Pero eso ya no importaba. Tarde o temprano la policía acabaría acusándole del crimen: eso también era sólo cuestión de tiempo. Ahora lo urgente era acabar la novela antes de que lo interrogaran y lo detuvieran. ¿Cuánto tiempo le quedaba?
Miró de nuevo a la plazuela. Un niño se columpiaba bajo la luz limpia del mediodía. Al volverse, Álvaro creyó reconocer al hijo menor de los Casares. Le pareció que le estaba mirando.

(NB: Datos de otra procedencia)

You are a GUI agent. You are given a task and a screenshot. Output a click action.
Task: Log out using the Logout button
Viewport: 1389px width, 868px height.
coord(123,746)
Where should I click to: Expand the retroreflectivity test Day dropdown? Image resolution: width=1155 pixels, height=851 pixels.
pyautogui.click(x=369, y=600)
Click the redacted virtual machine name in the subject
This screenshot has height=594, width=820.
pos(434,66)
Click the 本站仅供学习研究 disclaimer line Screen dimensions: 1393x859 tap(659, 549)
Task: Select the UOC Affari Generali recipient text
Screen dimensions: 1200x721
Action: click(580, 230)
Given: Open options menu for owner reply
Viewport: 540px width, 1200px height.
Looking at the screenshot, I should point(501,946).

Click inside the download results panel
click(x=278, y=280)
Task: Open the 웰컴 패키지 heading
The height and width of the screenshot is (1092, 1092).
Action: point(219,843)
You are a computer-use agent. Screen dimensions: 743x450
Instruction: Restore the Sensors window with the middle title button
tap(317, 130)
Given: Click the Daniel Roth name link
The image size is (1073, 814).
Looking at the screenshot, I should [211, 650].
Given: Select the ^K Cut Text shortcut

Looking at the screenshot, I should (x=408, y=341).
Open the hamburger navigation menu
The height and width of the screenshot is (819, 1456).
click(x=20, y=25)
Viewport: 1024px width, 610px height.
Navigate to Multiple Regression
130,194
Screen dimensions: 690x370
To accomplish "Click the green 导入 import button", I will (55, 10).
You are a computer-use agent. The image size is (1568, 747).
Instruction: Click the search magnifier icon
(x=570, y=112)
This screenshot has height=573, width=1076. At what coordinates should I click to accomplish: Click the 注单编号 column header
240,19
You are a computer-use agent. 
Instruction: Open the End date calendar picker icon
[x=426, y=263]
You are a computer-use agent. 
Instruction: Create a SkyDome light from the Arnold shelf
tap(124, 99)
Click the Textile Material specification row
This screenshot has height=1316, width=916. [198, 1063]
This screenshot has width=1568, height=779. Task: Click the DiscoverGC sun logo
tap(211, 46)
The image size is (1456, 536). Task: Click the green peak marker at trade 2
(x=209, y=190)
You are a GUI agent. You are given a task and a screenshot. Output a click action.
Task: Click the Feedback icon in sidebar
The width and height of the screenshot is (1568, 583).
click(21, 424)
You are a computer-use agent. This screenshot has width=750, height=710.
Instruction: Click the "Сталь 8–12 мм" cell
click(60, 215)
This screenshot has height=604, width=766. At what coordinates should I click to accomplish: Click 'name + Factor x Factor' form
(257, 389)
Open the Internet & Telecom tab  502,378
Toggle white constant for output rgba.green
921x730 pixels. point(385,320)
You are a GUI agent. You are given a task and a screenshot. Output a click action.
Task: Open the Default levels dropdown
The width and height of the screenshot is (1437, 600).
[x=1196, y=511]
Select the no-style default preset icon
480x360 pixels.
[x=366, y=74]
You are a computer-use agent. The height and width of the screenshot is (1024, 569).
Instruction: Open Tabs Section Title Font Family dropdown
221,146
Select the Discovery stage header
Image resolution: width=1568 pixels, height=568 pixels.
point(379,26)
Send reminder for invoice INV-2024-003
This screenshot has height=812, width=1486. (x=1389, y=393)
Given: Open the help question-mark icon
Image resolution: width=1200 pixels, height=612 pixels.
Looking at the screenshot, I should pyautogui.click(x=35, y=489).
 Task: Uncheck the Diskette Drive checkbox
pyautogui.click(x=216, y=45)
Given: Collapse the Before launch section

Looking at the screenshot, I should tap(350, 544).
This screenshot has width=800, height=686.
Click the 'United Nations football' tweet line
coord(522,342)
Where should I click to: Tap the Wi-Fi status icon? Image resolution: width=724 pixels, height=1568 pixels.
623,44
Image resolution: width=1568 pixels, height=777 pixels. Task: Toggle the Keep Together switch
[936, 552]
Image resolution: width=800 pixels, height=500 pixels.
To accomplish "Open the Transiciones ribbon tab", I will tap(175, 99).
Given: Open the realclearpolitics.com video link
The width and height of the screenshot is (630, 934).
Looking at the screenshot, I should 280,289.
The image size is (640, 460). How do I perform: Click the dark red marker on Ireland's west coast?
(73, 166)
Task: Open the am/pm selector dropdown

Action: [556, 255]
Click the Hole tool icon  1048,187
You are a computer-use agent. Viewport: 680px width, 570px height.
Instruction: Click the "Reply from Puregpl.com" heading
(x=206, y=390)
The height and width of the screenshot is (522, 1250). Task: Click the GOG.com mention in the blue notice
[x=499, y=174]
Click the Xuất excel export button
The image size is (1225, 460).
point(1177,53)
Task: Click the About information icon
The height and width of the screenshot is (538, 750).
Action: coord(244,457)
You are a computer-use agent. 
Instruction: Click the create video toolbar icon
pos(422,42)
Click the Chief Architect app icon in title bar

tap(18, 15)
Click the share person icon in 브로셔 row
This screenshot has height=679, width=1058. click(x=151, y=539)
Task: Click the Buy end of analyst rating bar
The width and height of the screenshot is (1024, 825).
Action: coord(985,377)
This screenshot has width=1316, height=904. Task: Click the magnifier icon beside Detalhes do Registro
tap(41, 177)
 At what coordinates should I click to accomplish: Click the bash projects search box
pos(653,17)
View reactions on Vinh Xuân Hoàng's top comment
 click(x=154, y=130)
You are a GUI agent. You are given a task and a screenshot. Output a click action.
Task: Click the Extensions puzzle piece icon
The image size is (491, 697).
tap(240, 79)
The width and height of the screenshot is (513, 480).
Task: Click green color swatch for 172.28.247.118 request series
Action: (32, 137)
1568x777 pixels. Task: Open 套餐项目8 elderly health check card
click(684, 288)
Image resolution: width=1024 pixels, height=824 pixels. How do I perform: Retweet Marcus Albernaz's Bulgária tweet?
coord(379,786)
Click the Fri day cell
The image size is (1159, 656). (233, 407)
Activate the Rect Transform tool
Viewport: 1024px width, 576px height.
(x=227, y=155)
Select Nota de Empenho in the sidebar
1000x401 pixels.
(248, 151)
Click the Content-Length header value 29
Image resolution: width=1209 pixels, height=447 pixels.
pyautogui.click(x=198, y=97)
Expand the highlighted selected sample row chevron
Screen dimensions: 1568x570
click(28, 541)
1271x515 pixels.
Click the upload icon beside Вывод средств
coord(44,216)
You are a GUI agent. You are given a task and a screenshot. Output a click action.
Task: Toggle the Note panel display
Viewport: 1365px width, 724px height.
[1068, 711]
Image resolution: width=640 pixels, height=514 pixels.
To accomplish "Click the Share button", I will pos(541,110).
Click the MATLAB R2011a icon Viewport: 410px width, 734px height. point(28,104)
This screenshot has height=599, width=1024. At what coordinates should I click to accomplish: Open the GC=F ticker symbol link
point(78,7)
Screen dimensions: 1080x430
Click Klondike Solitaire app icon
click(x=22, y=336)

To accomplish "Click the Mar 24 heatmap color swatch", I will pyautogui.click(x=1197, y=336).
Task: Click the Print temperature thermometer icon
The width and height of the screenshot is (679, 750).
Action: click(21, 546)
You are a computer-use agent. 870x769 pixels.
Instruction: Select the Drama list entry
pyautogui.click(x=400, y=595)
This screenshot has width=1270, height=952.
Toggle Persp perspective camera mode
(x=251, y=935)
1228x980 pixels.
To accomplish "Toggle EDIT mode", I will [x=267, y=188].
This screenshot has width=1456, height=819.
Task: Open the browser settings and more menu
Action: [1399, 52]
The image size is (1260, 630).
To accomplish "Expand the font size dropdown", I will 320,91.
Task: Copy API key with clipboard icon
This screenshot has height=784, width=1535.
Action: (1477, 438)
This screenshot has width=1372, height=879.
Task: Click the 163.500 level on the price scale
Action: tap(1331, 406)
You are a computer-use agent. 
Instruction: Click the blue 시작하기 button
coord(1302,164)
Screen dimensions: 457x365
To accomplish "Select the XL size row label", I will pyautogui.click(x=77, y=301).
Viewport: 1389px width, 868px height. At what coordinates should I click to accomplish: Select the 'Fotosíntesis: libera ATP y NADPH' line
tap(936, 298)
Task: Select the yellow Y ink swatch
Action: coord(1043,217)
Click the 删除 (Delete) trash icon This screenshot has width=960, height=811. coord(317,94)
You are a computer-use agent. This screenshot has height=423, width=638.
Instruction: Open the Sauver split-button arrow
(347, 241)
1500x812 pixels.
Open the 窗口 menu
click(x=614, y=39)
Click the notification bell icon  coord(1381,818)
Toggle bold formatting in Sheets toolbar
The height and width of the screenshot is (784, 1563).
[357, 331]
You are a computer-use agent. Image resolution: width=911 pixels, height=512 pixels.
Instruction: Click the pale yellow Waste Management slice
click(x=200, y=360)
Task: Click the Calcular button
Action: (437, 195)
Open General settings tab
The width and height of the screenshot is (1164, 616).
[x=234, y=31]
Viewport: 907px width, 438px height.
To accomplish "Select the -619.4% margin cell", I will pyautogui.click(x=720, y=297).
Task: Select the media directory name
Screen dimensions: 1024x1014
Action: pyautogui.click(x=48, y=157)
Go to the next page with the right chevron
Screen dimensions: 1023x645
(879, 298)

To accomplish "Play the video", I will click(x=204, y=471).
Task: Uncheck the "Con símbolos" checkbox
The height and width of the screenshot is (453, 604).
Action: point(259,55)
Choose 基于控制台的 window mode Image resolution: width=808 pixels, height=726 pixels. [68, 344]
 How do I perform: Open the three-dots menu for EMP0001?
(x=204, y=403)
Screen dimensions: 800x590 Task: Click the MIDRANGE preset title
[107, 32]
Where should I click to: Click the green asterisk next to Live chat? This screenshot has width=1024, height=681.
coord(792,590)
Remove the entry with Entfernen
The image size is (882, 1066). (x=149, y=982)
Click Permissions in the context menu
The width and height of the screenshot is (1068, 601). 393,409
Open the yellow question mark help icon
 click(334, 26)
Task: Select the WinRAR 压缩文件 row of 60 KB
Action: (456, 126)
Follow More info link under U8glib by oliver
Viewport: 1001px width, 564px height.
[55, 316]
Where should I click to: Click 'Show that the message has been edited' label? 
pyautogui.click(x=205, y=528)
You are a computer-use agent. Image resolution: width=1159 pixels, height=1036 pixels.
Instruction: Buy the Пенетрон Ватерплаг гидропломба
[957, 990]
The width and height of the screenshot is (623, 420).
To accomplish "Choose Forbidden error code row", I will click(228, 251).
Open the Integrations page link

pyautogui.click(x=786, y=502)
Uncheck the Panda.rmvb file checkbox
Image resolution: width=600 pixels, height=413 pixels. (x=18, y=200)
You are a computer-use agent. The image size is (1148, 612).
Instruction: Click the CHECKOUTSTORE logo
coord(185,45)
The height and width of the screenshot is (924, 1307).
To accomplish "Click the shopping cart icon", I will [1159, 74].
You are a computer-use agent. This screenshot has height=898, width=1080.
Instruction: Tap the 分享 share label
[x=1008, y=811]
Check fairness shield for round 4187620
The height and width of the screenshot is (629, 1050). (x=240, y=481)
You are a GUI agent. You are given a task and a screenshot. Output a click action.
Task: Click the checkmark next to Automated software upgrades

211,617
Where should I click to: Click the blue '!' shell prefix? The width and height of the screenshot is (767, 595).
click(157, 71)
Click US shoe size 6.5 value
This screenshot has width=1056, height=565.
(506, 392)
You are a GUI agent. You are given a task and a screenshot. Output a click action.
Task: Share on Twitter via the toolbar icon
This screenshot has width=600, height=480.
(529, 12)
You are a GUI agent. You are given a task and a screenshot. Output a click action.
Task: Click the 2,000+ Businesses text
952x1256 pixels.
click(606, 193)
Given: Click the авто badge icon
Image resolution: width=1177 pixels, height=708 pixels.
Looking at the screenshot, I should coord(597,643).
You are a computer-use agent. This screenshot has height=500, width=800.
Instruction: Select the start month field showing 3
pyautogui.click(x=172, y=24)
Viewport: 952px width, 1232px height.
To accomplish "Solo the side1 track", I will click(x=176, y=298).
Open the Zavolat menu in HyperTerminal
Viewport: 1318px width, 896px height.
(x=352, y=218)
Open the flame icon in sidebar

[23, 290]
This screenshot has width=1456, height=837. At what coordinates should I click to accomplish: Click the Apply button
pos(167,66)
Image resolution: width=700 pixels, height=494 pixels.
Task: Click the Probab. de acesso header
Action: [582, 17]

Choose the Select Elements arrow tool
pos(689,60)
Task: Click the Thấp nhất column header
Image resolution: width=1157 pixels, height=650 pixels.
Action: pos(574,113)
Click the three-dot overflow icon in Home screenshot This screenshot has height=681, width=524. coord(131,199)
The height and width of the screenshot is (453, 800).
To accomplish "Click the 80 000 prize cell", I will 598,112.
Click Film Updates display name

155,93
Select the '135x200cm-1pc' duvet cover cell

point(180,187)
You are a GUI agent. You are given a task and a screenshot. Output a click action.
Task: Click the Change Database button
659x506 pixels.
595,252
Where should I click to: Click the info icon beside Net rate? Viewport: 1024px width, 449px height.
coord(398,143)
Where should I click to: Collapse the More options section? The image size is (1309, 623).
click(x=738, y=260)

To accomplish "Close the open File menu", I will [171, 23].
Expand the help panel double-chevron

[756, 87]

Al día siguiente releyó todo lo que hasta el momento tenía escrito. Consideró que esa primera redacción estaba plagada de errores en la elección del tono, del punto de vista, de la visión que de los personajes ofrecía; la trama misma, en fin, estaba equivocada. Pero se dijo que, si era capaz de reconocer sus errores, quizá no todo su trabajo había sido en vano: identificarlos era ya, de algún modo, haberlos subsanado. Revisó el material almacenado y se dijo que era ingente y que podría resultar de gran utilidad. Por ello, pese a que era preciso redactar de nuevo la novela desde el principio, no sólo podría utilizar gran cantidad de notas y observaciones, sino incluso páginas enteras de la primitiva versión. Ciertos fragmentos (por ejemplo, la introducción teórica) sonaban ahora tan pedantes que hasta podían aprovecharse apenas retocados, porque un nuevo contexto los dotaría de un aire farsesco; también debía preservarse, como aliciente cómico de carácter retrospectivo, el insufrible tono de presunción que emanaba de otros pasajes. Finalmente, comprendió que con el material de la novela que había escrito podía construir su parodia y su refutación.